-- Document extract follows --

How do people enjoy life?

Screwdriver1020 said:
Here I am, sitting on my computer, finding random games to play to try to keep me entertained and prevent me from contemplating suicide. But nothing i do is actually entertaining or enjoyable. I don't have fun anymore. I have no friends, I have no lover, I have family that treats me like a child. I just feel like crying all the time.

I see everyone else doing normal random things and staying busy and somehow enjoying it or at least not hating it. I see no point in life but I can't ***** because it would hurt my family and God wouldn't like it either.

Sometimes I just wish I could die of natural causes just to get it over with. I can't imagine living even 20 more years out of shear boredom of what I've been through so far. With this stupid disease SA. I'm so lazy and sleep all the time and work. I'm just a waste of oxygen and money.

That's my rant for today before I pass out from sleeping pills.

-- Document extract concluded --
-- Dataset extract follows --

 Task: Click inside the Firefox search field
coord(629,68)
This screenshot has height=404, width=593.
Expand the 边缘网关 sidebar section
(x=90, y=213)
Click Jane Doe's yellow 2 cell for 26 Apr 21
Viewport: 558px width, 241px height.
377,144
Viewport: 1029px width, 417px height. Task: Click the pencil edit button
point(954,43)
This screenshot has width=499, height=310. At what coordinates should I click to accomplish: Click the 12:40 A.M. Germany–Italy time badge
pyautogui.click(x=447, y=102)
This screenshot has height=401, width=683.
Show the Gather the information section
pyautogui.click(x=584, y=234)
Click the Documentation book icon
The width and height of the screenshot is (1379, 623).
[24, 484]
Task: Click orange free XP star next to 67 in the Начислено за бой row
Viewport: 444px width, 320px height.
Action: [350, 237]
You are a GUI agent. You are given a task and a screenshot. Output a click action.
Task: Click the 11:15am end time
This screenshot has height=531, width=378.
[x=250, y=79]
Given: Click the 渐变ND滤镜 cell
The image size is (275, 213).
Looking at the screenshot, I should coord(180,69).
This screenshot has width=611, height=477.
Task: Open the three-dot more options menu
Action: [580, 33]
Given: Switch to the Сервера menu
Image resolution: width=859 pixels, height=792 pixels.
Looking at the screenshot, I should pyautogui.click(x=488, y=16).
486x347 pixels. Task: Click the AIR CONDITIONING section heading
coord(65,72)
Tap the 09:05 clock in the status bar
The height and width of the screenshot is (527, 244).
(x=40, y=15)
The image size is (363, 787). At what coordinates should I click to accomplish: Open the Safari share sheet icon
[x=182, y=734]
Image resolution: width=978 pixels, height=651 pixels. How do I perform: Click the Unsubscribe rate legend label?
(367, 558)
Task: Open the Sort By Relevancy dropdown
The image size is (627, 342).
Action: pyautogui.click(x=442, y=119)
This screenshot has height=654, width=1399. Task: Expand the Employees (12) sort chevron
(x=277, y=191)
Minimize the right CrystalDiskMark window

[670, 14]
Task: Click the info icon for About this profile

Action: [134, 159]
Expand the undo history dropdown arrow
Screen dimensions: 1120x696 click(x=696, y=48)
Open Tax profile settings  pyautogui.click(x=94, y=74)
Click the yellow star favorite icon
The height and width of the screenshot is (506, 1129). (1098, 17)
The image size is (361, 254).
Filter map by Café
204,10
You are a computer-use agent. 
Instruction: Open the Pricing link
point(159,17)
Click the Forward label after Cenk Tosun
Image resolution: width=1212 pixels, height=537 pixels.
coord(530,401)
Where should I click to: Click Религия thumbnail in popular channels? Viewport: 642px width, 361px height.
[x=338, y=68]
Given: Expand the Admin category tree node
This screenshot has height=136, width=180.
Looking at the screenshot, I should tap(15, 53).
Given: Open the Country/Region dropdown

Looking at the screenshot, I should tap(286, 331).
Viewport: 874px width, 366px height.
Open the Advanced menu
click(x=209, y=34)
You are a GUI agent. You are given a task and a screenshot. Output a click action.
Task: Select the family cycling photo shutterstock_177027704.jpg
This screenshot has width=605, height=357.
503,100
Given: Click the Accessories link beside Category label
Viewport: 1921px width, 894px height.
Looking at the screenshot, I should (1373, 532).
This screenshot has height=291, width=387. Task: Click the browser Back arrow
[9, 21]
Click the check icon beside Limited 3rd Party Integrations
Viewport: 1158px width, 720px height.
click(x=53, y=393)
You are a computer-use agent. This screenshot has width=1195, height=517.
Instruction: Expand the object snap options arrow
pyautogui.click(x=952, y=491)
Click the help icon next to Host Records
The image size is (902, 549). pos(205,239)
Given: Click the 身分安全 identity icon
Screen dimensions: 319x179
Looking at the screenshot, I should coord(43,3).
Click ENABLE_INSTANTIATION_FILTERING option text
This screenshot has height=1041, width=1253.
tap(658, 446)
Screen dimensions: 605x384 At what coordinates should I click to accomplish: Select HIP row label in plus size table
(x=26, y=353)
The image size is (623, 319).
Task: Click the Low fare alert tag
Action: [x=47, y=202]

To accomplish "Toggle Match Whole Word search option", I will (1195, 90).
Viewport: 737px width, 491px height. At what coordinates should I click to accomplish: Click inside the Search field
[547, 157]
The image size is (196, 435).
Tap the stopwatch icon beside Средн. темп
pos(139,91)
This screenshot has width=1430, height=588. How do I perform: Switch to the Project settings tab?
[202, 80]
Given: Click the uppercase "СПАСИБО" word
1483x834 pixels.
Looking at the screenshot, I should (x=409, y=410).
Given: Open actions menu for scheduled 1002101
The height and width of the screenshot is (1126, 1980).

-- Dataset extract concluded --

Work instruction: Copy out the forum post on enjoying life word for word, starting with "How do people" and going on through "all the time.".

Exercise response:
How do people enjoy life?

Screwdriver1020 said:
Here I am, sitting on my computer, finding random games to play to try to keep me entertained and prevent me from contemplating suicide. But nothing i do is actually entertaining or enjoyable. I don't have fun anymore. I have no friends, I have no lover, I have family that treats me like a child. I just feel like crying all the time.